2006-07-25 16:25:43 · 47 answers · asked by Anonymous in Society & Culture Cultures & Groups Lesbian, Gay, Bisexual, and Transgender

47 answers

Have you ever done it before? Let him know that something is bothering you, you can work through it together. There's nothing worse for a relationship than not being open about things. I'm not trying to sound like I'm talking down to you, because I actually understand. Just talk to him about it.

2006-07-25 16:29:25 · answer #1 · answered by Mama23Girls 6 · 12 2

By sex I presume you mean anal -- I assume you are already having frontage and oral and so forth.

You are scared that it will hurt, or that it will be dirty, or that your fecal mercenaries will attack the friendly invader.

So first, tell him that. Ask him to hold you and be close to you and tell him.

Then, work toward being able to have sex. He should be rimming you regularly (show him this) and being very gentle and telling you how much he loves you. The two of you should get a SMALL dildo (the big things are stupid) and use lotion and use it as a toy until you are comfortable with it in there while he s**ks your d**k. Ask him if he will love you no matter what. Once you are sure he does, some of the fear will go away. Use an enema prior to sex if you worry exorbinately about that (though I got to tell you -- almost 15 years with my lover, none of that).

One day sooner than you think ,you will realize you actually want him to do it.

And then, like magic, it will happen.

*hug*

Good luck,

Reyn
believeinyou24@yahoo.com

2006-07-25 16:33:15 · answer #2 · answered by Anonymous · 0 0

Liam

If your boyfriend is worth his salt, then there is no way he's going to suggest something to scare you.

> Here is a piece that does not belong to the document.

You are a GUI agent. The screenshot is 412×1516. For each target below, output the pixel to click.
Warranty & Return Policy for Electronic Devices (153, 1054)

I'm afraid you do need to tell him what it is that scares you. He needs to understand what it is that is troubling you. Then you should both identify how far you are prepared to go in your lovemaking.

You strike me as a young man with all his days ahead of him. You and your boyfriend have plenty of time to discover each other and the ways ahead. Then, one day, you may want to go that extra step.

And it will be so much more fulfilling when you do want to have sex with him.

2006-07-25 19:58:53 · answer #3 · answered by unclefrunk 7 · 0 0

Isolate what it is that you are scared of - - is it the boyfriend or the prevalent argument that sex is wrong evil sin-full the fear that if sex happened you will be tainted for all eternity. And it could be a very real 'radar' in your mind - - maybe there is something wrong that you or others might not see or perceive yet it is there. There are times when you must listen to your inner voices. Choices such as these are fraught with danger. Especially in these Christian/Muslim/Jewish/Etc era wherein all forms of non-procreative sex are deemed deadly. Peace.

2006-07-25 22:31:52 · answer #4 · answered by JVHawai'i 7 · 0 0

You should be scared. It will probably hurt a lot...
Umm... Ok, let me think like a gay-con-artist...

Tell him you were raped when you were little by some stranger and you'll need some time to get over the hurt.

If he's insensitive about it, dump him and find a less horny bf. Maybe someone on your level.
If he's sensitive about it, then congratulations, you have found a sucker and can permanently pathologically lie to him to convince him to do what you want.

...or you could just suck it up and do it.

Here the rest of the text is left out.